**ASSIGNED TASK**
An exact copy of all the data is required, with pictures left out.

(DATA EXTRACTS begins)

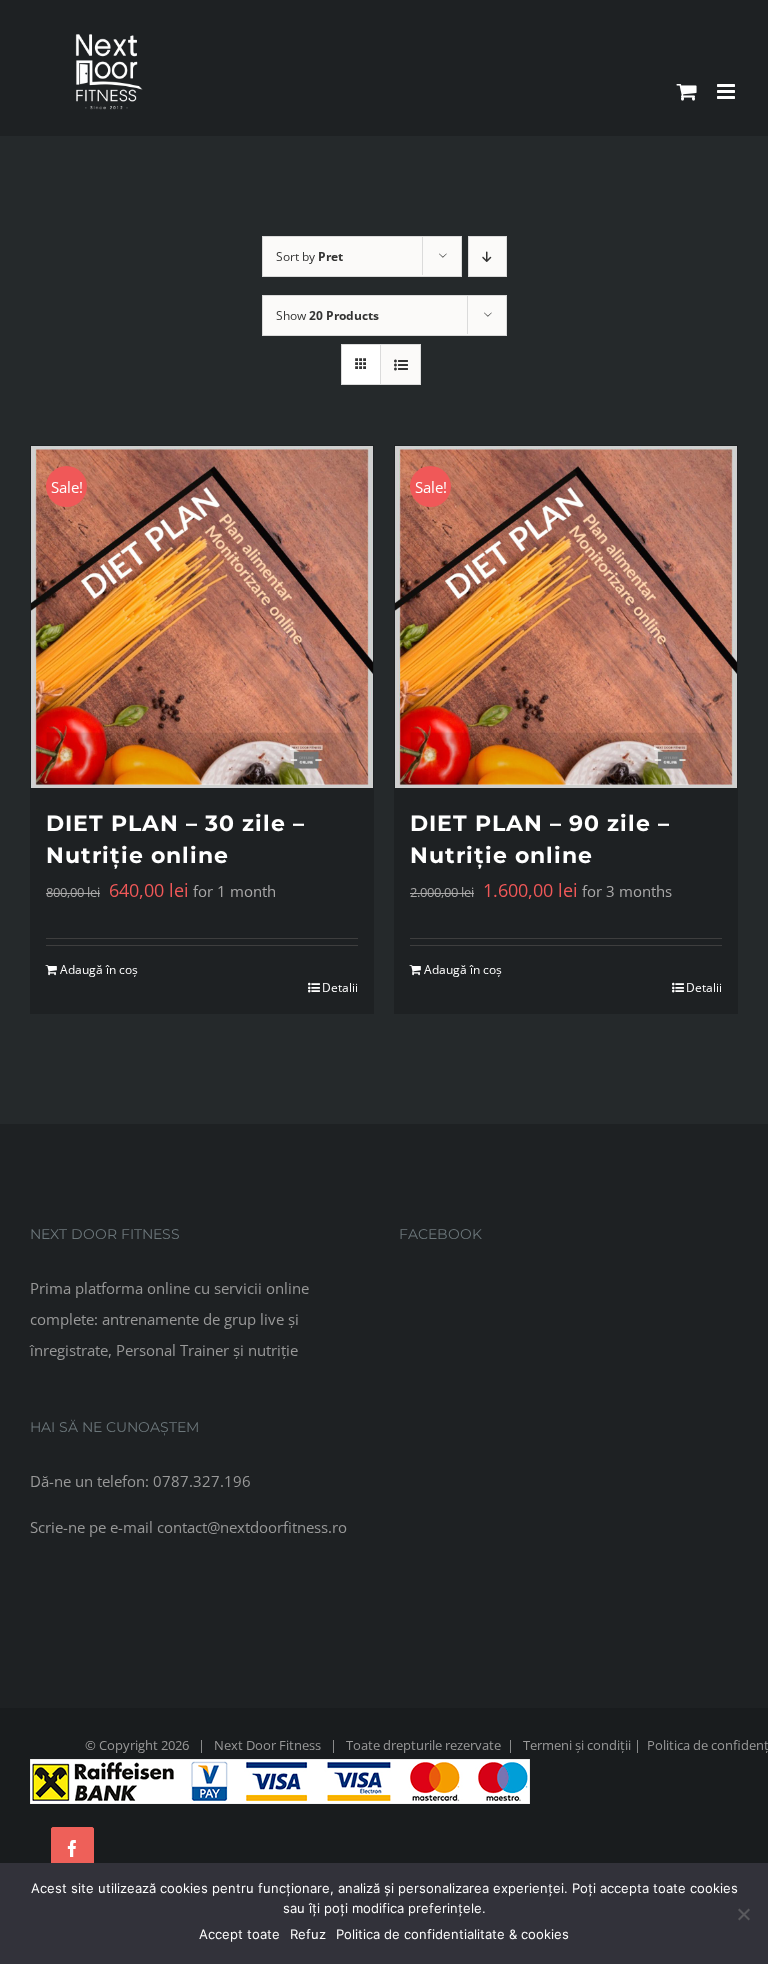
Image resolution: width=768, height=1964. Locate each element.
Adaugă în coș (99, 969)
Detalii (340, 987)
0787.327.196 (202, 1481)
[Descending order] (487, 256)
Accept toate (239, 1934)
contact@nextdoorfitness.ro (252, 1527)
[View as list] (400, 364)
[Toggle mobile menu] (727, 91)
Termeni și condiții (577, 1745)
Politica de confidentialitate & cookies (452, 1934)
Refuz (308, 1934)
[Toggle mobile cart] (687, 91)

(DATA EXTRACTS ends)

**COMPLETED TASK**
Image resolution: width=768, height=1964. Locate each element.
Adaugă în coș (99, 969)
Detalii (340, 987)
0787.327.196 (202, 1481)
[Descending order] (487, 256)
Accept toate (239, 1934)
contact@nextdoorfitness.ro (252, 1527)
[View as list] (400, 364)
[Toggle mobile menu] (727, 91)
Termeni și condiții (577, 1745)
Politica de confidentialitate & cookies (452, 1934)
Refuz (308, 1934)
[Toggle mobile cart] (687, 91)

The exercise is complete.